Data for this task:
+++++

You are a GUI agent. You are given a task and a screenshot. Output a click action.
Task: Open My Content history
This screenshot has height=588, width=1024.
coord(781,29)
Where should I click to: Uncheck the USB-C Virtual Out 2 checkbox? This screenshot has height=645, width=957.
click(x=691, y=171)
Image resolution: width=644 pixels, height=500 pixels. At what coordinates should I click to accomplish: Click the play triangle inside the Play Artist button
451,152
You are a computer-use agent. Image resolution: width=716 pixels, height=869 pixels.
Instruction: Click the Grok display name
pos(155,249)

+++++

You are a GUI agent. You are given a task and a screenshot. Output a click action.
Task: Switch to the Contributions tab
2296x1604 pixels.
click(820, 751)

+++++

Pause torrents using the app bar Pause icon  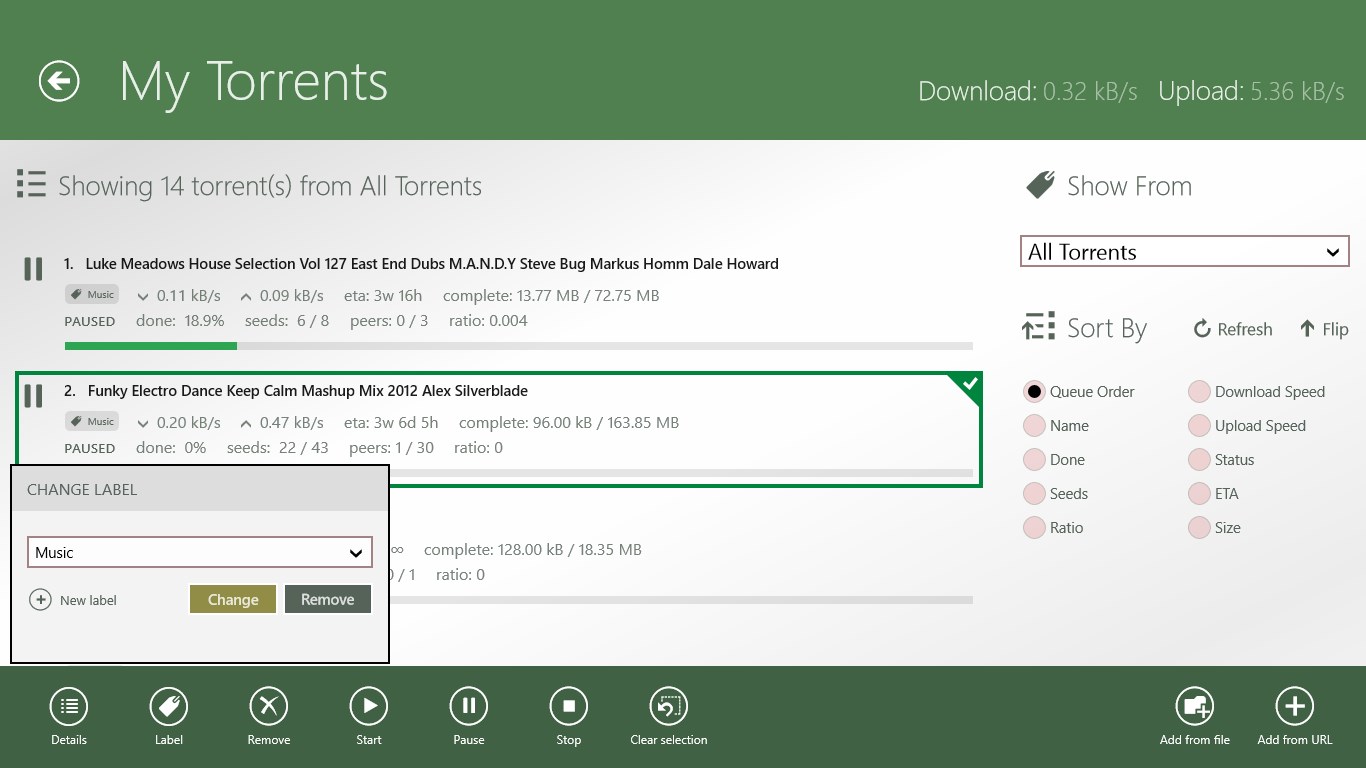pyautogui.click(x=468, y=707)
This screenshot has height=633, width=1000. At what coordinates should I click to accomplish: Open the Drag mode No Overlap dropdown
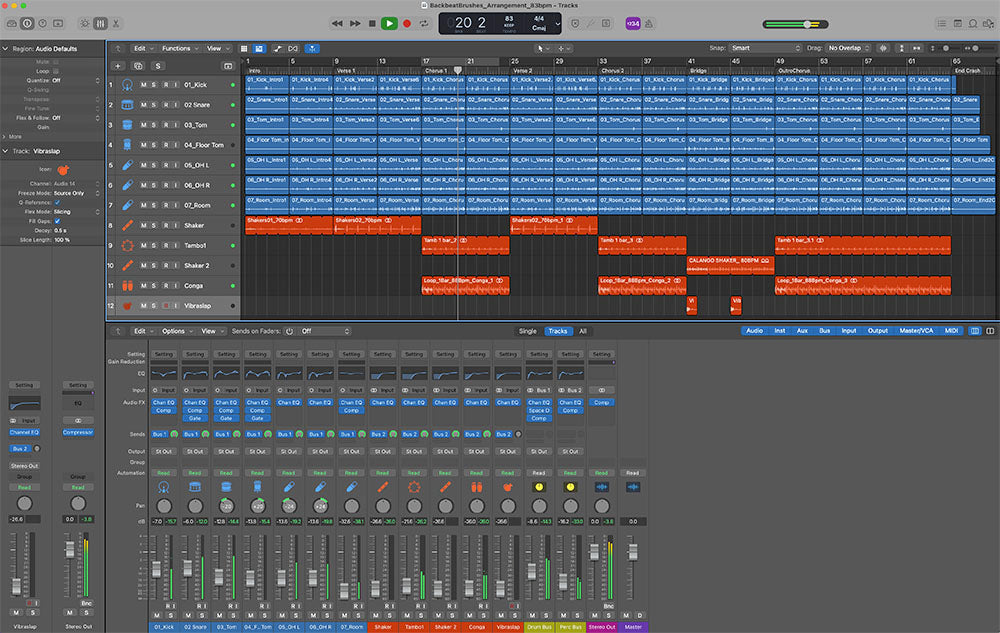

+++++

What is asked: Rewrite the part of the records that opens with the line containing "You are a computer-use" and closes with the line containing "pos(155,249)", putting "profile avatar" in place of "display name" and leaving everything else unchanged.

Task output:
You are a computer-use agent. Image resolution: width=716 pixels, height=869 pixels.
Instruction: Click the Grok profile avatar
pos(155,249)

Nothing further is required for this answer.